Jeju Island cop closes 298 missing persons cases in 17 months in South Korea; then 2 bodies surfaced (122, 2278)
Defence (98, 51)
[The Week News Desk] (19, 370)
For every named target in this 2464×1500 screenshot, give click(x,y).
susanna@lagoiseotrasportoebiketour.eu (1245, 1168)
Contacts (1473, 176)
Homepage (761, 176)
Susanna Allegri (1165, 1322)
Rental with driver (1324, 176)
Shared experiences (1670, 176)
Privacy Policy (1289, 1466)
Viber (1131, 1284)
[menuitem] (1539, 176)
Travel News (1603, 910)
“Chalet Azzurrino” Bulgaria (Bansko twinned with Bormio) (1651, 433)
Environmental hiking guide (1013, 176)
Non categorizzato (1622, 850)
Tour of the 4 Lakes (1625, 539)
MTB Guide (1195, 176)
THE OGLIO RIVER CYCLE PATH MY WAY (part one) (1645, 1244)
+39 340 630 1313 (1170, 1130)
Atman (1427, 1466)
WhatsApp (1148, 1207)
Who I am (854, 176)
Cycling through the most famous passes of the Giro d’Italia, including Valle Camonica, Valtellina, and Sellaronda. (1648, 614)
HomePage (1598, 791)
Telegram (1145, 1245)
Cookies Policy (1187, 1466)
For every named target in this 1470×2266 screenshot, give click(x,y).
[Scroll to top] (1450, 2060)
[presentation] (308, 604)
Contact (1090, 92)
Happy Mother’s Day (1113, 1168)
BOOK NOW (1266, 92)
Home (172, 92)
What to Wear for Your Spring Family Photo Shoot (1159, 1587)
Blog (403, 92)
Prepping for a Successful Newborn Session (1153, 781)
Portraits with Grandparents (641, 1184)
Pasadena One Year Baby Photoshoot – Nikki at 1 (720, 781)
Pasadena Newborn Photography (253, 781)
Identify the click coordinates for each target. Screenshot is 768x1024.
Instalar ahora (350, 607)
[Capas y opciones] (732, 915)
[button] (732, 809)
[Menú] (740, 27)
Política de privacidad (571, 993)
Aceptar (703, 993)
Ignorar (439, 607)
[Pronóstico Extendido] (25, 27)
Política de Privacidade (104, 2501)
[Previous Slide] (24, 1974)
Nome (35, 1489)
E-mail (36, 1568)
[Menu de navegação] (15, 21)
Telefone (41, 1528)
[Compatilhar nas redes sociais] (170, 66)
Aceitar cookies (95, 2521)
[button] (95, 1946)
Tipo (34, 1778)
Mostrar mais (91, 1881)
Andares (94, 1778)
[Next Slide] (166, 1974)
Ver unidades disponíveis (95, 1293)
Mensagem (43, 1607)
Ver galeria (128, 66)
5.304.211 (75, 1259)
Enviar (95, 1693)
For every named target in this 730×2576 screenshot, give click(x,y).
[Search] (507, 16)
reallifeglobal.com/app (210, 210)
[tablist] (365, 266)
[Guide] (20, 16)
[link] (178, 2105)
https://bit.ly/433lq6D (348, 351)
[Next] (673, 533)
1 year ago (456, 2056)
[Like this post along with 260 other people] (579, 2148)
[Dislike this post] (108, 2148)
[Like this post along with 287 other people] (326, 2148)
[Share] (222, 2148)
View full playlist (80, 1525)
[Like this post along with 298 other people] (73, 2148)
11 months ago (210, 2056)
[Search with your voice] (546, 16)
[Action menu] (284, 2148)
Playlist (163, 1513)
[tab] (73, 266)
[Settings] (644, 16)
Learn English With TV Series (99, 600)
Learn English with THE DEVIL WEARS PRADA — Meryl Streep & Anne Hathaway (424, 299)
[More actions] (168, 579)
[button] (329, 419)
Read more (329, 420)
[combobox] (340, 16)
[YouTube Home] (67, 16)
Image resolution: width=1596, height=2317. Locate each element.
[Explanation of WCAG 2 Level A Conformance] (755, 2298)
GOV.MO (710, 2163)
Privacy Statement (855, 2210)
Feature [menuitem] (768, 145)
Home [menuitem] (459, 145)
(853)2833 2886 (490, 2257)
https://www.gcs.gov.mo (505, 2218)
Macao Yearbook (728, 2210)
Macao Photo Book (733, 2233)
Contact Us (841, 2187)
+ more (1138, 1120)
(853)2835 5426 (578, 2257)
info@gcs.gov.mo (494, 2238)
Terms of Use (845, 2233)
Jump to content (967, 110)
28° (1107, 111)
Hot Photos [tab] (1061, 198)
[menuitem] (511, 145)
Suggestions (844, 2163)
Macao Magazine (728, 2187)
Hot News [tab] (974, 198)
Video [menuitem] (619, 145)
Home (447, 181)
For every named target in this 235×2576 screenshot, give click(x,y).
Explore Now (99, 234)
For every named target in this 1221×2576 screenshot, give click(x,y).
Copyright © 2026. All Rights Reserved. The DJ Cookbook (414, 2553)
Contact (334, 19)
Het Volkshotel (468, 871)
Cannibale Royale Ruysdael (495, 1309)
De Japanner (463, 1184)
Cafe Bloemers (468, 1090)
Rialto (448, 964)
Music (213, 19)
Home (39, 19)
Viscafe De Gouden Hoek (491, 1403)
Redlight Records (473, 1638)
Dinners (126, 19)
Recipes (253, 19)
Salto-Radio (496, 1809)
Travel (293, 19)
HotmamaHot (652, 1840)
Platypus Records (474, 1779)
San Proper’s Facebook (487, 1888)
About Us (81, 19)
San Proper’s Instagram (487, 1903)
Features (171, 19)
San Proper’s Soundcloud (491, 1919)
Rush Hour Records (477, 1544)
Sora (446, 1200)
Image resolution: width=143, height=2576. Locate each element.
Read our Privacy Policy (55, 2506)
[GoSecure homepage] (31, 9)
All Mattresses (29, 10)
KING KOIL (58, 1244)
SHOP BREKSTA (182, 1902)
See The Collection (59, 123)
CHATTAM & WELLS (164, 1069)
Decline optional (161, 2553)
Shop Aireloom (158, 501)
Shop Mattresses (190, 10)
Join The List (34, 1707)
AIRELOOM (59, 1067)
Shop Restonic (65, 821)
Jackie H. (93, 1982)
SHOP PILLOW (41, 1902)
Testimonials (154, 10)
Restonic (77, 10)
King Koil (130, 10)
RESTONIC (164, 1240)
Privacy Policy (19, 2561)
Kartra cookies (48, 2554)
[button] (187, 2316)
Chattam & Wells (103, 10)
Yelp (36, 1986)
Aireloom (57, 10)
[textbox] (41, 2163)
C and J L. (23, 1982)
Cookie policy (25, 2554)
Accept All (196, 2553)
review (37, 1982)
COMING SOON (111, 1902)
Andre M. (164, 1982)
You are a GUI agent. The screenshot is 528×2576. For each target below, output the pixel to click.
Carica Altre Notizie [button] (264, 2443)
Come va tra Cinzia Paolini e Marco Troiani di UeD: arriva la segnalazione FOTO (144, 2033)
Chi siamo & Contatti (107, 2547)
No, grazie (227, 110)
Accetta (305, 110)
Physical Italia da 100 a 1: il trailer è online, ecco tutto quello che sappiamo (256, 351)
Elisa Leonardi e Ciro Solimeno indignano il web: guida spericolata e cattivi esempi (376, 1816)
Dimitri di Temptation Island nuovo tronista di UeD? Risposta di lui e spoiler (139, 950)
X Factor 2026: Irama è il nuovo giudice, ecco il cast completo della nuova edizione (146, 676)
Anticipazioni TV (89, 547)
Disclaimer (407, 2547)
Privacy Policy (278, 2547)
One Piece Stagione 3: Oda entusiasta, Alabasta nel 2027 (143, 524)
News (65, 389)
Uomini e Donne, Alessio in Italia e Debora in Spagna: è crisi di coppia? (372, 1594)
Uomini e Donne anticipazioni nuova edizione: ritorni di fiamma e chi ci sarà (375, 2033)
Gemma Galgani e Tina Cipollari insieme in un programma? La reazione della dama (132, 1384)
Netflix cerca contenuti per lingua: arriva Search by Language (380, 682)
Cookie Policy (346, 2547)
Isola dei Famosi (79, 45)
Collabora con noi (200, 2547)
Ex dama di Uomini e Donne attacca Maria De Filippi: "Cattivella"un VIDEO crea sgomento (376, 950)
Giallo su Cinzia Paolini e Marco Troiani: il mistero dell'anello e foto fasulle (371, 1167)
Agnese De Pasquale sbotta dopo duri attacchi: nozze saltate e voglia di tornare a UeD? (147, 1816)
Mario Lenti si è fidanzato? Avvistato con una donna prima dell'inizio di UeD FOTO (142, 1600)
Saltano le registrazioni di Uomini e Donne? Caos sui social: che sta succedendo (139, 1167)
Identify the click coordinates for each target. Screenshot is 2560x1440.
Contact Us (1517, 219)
——————
> _Aim of the exercise_: Quote the listing above, but only from the line that shows "Home [menuitem] (459, 145)" through the line that shows "Terms of Use (845, 2233)".

> _Response below_:
Home [menuitem] (459, 145)
(853)2833 2886 (490, 2257)
https://www.gcs.gov.mo (505, 2218)
Macao Yearbook (728, 2210)
Macao Photo Book (733, 2233)
Contact Us (841, 2187)
+ more (1138, 1120)
(853)2835 5426 (578, 2257)
info@gcs.gov.mo (494, 2238)
Terms of Use (845, 2233)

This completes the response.